Is there any documentation or other evidence to show that BCD support was indeed the limiting factor on the 6502 clock speed in the 70s and early 80s,
Not that I ever heard of - even more as it's structure and circuitry is quite openly documented.
i.e. that it was sometimes what made the difference between a particular 6502 being able to run at 2 MHz or not?
You're aware that the 6502 existed in different speed grades?
- 6502 for 1 MHz
- 6502A for 2 MHz
- 6502B for 3 MHz
- 6502C for 4 MHz (*2)
As usual they are selected variant (early on) or simply marking.
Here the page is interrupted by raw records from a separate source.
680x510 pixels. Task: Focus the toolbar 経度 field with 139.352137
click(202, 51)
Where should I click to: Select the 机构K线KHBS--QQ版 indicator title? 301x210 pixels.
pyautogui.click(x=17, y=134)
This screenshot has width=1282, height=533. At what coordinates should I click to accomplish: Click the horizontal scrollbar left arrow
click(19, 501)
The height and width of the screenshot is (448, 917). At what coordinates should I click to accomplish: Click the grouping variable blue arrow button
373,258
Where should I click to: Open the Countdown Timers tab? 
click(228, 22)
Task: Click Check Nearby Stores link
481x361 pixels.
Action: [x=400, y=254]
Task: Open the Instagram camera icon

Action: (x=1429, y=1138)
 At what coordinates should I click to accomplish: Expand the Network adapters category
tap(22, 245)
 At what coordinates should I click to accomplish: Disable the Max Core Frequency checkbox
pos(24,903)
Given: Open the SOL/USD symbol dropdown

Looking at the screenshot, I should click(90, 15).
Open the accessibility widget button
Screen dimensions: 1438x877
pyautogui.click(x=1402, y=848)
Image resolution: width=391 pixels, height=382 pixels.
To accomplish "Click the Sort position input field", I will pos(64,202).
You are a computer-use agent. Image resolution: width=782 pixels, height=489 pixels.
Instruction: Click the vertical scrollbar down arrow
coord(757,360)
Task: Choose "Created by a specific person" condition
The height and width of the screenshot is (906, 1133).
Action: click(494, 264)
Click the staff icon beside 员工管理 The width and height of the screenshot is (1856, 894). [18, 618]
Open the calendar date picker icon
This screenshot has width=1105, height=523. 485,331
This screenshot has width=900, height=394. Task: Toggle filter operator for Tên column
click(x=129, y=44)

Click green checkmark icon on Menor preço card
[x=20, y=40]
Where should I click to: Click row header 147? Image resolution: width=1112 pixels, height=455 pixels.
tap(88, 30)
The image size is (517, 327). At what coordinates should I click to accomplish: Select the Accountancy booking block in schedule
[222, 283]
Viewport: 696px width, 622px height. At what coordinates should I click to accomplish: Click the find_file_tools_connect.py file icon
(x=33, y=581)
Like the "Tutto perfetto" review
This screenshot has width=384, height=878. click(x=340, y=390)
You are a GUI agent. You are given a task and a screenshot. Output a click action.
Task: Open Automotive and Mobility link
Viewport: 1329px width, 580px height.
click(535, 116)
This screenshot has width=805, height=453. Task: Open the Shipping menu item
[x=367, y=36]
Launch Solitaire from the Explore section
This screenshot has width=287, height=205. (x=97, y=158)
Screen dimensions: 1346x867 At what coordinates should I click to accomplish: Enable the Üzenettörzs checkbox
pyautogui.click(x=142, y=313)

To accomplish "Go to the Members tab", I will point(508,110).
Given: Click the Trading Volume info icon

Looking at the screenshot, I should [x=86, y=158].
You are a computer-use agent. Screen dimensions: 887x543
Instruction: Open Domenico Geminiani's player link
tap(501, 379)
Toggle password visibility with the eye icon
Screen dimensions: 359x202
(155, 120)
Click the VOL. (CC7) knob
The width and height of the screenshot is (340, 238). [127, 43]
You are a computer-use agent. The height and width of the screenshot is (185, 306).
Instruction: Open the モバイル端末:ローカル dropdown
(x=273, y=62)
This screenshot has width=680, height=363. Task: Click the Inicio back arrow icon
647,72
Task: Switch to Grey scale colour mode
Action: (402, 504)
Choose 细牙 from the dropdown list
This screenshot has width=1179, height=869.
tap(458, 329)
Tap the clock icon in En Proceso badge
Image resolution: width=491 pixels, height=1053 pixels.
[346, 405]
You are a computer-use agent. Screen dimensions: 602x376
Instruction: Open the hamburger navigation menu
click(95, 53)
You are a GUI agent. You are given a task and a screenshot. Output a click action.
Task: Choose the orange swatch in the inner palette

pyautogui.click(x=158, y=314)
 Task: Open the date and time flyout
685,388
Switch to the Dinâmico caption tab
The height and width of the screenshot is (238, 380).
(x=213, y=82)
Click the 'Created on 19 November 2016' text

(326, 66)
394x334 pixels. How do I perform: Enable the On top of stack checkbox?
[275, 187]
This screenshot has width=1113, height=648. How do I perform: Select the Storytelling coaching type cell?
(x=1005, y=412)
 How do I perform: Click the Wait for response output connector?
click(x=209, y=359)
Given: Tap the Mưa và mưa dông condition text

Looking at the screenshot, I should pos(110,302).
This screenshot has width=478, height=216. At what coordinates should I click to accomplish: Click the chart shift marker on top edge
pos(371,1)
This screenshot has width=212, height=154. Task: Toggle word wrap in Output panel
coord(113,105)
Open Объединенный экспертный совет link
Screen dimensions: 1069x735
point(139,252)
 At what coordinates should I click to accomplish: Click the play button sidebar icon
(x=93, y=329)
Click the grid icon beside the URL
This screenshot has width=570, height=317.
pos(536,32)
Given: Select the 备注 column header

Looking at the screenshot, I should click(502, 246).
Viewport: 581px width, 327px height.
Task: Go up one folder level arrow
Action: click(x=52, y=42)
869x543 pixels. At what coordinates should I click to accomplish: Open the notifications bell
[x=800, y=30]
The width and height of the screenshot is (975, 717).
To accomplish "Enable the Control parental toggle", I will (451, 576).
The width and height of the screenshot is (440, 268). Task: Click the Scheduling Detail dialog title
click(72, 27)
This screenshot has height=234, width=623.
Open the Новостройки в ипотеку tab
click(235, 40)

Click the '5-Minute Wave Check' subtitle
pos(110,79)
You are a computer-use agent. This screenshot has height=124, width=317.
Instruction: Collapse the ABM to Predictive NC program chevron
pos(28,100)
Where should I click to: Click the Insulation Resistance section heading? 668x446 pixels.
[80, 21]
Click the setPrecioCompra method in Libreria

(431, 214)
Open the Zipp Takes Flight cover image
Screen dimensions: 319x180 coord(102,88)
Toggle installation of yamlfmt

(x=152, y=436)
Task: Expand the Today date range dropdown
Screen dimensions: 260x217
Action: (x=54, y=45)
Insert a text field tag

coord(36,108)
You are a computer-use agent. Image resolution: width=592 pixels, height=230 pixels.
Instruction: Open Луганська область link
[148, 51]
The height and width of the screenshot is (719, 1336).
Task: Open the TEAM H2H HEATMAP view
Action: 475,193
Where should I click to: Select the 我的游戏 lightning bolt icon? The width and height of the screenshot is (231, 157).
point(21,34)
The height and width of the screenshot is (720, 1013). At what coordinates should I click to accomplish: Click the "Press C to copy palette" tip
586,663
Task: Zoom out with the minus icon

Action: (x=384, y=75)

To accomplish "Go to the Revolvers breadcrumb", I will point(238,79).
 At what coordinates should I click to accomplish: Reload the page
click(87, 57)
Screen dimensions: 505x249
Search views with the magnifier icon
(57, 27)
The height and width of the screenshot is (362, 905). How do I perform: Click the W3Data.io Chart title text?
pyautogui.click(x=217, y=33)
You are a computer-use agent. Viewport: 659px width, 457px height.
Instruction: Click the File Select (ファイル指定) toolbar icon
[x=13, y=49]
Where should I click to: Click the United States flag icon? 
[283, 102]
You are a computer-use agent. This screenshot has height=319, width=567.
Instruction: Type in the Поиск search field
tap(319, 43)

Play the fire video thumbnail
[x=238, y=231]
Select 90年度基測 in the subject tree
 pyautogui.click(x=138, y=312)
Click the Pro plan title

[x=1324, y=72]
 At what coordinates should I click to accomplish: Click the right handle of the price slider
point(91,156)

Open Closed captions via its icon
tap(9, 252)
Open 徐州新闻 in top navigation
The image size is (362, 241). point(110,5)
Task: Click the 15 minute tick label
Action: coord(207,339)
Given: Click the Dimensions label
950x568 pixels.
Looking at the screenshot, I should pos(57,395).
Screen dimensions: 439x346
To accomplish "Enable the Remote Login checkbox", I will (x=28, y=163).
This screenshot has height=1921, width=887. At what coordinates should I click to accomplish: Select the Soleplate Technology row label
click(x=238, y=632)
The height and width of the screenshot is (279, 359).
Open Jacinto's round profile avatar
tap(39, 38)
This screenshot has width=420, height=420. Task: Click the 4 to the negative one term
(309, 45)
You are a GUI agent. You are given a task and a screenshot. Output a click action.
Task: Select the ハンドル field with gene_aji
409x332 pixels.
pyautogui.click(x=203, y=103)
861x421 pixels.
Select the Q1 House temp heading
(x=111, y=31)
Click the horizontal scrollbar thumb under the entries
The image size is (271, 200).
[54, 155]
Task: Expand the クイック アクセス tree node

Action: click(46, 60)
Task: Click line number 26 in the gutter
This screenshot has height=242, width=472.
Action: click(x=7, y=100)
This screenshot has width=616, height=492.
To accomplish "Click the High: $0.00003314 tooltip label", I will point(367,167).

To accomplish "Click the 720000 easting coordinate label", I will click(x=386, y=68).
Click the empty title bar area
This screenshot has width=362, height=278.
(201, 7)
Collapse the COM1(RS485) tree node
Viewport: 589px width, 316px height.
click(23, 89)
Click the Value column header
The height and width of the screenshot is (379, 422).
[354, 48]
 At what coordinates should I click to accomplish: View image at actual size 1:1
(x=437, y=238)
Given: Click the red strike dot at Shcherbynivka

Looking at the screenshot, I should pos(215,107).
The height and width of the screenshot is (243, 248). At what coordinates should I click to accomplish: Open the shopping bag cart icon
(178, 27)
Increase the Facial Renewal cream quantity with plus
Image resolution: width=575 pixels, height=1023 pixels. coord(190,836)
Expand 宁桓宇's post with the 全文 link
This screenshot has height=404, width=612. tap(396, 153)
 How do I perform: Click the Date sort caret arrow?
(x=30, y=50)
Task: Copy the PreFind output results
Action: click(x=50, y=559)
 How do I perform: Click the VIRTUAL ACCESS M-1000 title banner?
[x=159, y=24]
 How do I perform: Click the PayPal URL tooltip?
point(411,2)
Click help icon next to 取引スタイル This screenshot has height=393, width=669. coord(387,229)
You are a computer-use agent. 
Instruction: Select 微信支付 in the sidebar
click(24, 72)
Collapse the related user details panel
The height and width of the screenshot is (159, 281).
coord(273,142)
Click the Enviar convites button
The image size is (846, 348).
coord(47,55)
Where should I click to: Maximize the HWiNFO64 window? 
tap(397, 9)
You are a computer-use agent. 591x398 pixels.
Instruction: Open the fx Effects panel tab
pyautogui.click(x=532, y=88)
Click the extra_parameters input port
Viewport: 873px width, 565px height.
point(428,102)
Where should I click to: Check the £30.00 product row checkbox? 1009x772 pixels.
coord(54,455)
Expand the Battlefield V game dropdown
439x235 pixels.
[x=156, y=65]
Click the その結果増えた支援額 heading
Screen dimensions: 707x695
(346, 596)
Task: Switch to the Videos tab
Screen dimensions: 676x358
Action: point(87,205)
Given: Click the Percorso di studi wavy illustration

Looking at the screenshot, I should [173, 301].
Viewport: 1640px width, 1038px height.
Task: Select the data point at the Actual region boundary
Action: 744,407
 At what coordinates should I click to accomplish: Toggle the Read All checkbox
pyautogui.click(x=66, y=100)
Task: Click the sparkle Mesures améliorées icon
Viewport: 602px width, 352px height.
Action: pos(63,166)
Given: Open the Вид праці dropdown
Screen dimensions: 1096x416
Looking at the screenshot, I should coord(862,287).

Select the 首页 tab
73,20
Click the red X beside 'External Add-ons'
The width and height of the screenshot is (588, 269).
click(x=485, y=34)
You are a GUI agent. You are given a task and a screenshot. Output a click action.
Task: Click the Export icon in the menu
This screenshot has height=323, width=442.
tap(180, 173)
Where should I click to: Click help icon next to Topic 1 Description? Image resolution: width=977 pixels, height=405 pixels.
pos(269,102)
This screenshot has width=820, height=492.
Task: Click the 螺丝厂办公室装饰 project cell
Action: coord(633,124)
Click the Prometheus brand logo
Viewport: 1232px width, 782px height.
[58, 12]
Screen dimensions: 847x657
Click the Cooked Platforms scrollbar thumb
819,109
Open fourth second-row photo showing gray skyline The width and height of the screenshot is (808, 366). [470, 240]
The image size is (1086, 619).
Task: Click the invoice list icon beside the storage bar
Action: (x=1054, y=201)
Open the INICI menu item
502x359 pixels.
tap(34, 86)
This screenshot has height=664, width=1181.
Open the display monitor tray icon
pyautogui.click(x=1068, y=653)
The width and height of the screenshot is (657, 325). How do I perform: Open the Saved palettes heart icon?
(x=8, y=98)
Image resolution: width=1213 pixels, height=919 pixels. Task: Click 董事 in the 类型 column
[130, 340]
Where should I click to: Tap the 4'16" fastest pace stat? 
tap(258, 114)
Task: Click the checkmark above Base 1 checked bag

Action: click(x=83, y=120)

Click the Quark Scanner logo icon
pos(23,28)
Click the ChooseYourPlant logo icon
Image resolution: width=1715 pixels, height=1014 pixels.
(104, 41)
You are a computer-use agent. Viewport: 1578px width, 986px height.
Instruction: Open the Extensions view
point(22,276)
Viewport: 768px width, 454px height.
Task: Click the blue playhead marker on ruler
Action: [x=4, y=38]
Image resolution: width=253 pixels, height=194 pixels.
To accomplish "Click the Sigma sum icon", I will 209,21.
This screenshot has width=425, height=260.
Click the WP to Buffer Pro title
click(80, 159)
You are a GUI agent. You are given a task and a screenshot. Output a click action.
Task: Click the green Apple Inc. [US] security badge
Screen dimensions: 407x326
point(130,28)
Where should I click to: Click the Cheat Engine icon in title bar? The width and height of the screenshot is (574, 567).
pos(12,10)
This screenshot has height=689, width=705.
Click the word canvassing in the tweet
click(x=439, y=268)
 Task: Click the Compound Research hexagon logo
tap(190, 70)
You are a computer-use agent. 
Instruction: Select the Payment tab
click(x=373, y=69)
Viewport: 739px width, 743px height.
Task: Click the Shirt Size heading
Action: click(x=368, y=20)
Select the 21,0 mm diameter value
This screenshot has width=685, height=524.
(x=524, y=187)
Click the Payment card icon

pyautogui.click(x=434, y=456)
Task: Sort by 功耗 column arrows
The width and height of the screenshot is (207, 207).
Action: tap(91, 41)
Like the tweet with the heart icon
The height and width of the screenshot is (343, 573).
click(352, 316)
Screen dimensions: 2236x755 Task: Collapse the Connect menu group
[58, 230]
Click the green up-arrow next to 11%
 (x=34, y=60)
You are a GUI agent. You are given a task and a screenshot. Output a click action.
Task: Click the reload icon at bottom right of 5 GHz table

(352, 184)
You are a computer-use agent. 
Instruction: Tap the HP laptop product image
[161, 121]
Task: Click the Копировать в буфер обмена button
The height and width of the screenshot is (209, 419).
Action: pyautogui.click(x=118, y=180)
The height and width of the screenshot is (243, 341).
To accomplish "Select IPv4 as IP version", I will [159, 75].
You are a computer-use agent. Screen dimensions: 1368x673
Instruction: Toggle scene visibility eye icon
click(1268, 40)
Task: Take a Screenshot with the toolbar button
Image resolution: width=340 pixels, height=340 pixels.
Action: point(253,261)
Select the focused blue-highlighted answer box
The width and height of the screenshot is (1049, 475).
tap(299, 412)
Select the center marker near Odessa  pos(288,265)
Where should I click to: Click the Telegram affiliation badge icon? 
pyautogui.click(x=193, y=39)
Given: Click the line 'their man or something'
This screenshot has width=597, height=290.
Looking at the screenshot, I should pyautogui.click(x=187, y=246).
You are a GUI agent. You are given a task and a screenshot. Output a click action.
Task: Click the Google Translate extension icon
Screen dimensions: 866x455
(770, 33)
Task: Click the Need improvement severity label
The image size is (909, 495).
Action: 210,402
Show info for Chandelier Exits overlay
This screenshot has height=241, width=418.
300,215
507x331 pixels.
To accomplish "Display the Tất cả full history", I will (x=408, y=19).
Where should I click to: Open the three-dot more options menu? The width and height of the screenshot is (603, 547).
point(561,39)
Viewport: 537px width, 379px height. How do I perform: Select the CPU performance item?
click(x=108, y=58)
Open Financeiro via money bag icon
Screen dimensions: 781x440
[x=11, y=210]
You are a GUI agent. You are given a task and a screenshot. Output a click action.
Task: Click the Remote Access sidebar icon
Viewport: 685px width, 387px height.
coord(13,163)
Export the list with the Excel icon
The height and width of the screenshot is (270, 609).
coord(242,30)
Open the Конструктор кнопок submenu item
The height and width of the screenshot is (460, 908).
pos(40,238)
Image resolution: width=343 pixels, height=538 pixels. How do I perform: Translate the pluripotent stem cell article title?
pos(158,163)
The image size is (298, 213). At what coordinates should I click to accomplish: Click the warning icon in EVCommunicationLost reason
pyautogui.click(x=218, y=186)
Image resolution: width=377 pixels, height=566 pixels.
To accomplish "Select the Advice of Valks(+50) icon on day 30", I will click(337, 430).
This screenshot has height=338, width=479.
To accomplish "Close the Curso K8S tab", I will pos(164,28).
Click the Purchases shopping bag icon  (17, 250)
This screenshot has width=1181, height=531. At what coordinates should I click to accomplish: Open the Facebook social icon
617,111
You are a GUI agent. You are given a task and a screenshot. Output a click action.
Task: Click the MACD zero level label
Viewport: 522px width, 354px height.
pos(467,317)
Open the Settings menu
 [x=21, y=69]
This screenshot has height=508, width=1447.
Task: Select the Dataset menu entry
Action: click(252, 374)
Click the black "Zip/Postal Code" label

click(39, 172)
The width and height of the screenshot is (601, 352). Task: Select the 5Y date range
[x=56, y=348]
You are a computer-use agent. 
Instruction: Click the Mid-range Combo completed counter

For all of them the relevant timing path is memory access.
If so, could you increase the clock speed just by deciding not to use BCD in your application?
No. Not unless one varies the clock source according to instruction use. As explained BCD correction is used during PHI1, where there is plenty time to spend a few nano seconds. The tight path is PHI2, where memory access is done (*3).
Or would you need to redesign the ALU to streamline the logic?
The 6502's circuitry is already quite optimized according to Ken Shirriff compact description (scroll down to "Comparison to the 6502").
*1 - The 6502 works essentially double clocked with alternating cycles used for internal operation and memory access. This is handled by creating two non overlapping clocks, one for each cycle, providing 4 flanks for operation.
*2 - 6502C, not 65C02. It's still a NMOS CPU.
*3 - Then again, this can already be done without looking at instructions. PHI2 depends on memory speed, while PHI1 on more relaxed internal operation speed. It was a known hack to operate a 6502 on a 3:5 clock, so 1.25 MHz for a 1 MHz CPU. This also shows why it wasn't used much: no real gain, but a much more complex clock circuit - for a CPU where one of it's major advantages was to not needing external clock circuitry.